Alternatively, there are two scenarios where mass immigration is still compatible with nationalism. The first one, as previously mentioned, is when the government is re-adjusted to suit the needs of the new demographic. Most examples of this situation generally involve a colonial community forcibly removing the native community through mass immigration and imperialistic use of power, and it is through these same tactics that the new government is put in place to maintain the nationalistic principle. Some examples include the United States of America, with their mass immigration and ultimately almost eliminating the Native Americans originally living in the land, and similarly, the same can be said about Australia.
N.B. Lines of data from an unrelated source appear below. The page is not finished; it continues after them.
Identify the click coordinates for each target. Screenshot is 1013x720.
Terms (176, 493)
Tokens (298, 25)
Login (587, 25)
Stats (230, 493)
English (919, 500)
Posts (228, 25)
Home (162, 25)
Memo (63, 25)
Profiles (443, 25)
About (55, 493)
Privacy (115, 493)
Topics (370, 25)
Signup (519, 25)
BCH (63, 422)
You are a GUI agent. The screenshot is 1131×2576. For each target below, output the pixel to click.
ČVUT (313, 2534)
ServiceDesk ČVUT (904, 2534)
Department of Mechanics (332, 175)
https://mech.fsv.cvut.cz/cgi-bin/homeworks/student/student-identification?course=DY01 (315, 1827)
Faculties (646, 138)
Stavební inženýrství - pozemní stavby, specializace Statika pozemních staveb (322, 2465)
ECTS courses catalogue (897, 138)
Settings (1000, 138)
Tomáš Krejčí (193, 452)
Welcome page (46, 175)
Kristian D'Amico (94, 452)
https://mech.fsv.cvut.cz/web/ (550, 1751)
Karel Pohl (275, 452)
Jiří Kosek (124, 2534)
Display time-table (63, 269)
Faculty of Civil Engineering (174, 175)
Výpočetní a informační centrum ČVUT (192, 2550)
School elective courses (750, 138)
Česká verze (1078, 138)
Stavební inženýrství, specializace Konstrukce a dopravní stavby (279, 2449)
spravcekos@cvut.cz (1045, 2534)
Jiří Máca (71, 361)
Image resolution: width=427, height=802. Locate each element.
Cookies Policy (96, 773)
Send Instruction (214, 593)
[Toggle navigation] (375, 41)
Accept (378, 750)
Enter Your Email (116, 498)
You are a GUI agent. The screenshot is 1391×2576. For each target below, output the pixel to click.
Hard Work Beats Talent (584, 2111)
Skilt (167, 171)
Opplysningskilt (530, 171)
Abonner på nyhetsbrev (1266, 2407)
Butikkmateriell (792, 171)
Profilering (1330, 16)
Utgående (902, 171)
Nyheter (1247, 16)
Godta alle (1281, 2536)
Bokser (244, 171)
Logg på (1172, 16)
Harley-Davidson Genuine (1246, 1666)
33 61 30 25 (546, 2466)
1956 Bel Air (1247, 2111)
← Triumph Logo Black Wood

Another possibility which is in fact subtler but just as interesting can be very clearly illustrated in the example of Jordan. Jordan is a country of about 9 million people (CIA, 2018), where 2 million are Palestinian refugees (UNRWA, 2018) and an even higher proportion of which are of Palestinian descent. In this particular case the government was never changed from a monarchy, and there were no major internal conflicts within the Jordanian society itself. The influx of Palestinians was not organic, as it was triggered by mass ethnic cleansing, so this is indeed a suitable example to consider as mass immigration. It is worth noting that there was a full-scale war between Jordan and Palestine from 1970 to 1971, known as the Black September (ThoughCo, 2015), but this is not related to the coexistence between Palestinians and Jordanians within Jordan. This is another example where a community of a significant enough size existed within a host community without disrupting the existing government, and the nationalistic proposal did not in fact hold true.

On the other hand, an argument that mass immigration is not compatible with nationalism is the fact that when the colonial community is unsuccessful in fully establishing itself, the native community usually restores nationalistic balance through a revolution that enables them to be represented by a government of their own community. Some case studies include Algeria and India, both respectively succeeding in removing the colonial body from power since the nation’s demographic did not in fact, match the demographic in power. This furthers the notion that mass immigration is incompatible with nationalism, because the reason why the revolution occurs is to restore the connection between the people and their leaders.

Ultimately, I believe it is safe to conclude that the very basic principle of nationalism, that nations should govern themselves, holds true in most of the situations of recent modern history, and that mass immigration, unless followed by a re definition of the governing body, will upset the established equilibrium, and thus is not compatible with nationalism’s core principle.